Well. A nasty little entry about the world's cutest animals dying of the clap was my attempt at an fluffy escape from blogging about how fucked up everything is. Some of you have been sweet enough to worry about me. I'm actually okay, I think - not to worry, at least. We're getting counselling at the office, I have fantastic support from my koala-loving partner, I've been super-touched to have your sweet messages, and this is Belgium, not North America; I can go on stress leave if I need to, and I will if I need to, but right now I don't.
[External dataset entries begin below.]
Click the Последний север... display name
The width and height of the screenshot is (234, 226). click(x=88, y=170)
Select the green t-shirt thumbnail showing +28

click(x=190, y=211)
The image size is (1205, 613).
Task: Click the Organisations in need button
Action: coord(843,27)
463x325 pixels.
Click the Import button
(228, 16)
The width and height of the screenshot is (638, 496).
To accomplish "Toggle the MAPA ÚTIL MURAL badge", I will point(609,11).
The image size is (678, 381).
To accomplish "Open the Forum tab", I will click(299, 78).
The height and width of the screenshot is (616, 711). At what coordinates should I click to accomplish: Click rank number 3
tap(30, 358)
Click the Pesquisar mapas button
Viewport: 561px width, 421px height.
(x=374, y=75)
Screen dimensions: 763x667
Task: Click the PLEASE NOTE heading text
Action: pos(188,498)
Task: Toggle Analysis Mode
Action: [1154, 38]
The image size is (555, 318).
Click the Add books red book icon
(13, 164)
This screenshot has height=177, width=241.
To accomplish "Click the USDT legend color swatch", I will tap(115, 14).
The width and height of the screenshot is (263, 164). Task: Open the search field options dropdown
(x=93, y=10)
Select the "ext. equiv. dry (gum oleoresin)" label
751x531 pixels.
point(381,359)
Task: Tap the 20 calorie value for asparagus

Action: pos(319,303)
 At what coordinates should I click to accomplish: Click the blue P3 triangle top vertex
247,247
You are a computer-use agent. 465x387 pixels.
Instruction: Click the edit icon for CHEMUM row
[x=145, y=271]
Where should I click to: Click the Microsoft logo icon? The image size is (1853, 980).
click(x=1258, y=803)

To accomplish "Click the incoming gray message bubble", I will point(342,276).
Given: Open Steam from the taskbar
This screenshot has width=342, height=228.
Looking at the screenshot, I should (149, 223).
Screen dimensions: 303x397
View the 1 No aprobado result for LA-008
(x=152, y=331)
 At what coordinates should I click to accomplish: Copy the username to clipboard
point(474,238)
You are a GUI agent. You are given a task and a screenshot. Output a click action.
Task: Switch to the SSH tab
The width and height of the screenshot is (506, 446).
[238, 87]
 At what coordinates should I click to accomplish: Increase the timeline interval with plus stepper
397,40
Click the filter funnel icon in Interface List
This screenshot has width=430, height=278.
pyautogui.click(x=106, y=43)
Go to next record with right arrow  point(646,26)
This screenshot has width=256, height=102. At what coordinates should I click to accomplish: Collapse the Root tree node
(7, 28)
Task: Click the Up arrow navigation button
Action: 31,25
I don't know if it's as morbid as all hell or not, but I worked out that around the time my colleague disappeared, I had this song in my head, and listening to it once every morning, as I'm blogging and getting ready for work, is somehow a massive comfort:
Soon I'll be ready to start thinking about things like the long-term philosophical view about souls over bodies, which gentle Rodelinda, with great emotional delicacy, suggested suggesting. Not yet though. Right now I'll just keep listening to the Final Fantasy song that was stuck in my head when he disappeared, morbid as hell or not.
3 commenti:
is it true they caught chlamydia from humans?
Timing-wise, in terms of when the infection started spreading, it looks likely, but if it was via a penis-cillin injection or not I don't think anybody knows.
no wait, i got it now -- fucking the cows got us gonorrhea, shagging the sheep got us the clap, but we have
separate strains of chlamydia...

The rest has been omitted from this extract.